*Problem*
Where a line in the data below includes the word "computer", count it. State the total and nothing more.

*Provided data*
----

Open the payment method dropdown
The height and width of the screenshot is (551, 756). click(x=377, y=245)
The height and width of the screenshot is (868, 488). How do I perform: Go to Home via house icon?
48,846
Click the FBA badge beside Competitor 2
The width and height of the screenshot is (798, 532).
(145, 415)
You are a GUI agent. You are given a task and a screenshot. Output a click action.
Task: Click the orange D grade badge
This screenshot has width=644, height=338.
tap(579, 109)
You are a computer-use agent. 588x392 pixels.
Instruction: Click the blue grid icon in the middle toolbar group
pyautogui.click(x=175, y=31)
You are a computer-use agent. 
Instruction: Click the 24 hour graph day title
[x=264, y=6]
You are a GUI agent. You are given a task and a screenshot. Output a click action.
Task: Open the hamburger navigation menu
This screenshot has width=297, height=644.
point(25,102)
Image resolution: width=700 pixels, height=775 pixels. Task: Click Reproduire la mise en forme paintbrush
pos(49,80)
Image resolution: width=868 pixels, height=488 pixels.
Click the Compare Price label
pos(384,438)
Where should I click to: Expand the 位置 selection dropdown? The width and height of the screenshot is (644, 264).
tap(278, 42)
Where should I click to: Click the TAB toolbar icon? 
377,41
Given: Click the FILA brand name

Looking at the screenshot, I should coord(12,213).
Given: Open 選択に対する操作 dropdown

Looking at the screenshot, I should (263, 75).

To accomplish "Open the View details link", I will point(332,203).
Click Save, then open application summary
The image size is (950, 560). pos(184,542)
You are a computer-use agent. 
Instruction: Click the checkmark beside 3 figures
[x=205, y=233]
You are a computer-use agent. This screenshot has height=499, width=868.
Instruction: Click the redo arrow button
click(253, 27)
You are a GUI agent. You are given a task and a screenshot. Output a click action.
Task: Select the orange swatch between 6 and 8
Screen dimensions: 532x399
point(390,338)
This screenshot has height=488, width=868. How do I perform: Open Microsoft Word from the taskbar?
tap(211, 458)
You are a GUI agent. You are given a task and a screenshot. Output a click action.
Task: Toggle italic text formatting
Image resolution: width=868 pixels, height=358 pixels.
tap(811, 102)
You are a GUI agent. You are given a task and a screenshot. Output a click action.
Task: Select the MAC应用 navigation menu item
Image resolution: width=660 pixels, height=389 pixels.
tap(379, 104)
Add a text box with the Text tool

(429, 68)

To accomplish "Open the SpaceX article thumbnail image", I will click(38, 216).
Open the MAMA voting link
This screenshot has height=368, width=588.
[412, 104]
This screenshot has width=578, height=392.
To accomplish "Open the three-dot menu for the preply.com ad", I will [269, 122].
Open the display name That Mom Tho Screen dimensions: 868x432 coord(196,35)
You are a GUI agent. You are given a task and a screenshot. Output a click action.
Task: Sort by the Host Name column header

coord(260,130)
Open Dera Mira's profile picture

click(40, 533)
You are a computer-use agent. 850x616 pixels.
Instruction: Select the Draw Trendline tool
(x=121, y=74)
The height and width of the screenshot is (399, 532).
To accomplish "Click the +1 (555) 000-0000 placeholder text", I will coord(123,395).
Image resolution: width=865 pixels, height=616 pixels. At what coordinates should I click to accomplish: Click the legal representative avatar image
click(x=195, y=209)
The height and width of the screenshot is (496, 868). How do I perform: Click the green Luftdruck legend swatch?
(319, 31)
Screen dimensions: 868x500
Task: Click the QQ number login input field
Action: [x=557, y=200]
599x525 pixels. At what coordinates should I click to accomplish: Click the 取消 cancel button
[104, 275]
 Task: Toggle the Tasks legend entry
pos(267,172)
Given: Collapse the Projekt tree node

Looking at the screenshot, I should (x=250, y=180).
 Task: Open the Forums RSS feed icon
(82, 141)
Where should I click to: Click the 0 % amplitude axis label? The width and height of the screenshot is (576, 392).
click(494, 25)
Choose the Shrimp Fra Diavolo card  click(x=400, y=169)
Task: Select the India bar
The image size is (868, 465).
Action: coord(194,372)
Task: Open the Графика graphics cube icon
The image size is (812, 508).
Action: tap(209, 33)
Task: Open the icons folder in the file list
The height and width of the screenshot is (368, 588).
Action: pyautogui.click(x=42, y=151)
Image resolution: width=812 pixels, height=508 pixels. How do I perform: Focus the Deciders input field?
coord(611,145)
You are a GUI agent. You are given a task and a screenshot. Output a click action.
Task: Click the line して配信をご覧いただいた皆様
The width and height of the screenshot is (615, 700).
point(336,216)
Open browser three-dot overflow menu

----

*Task answer*
5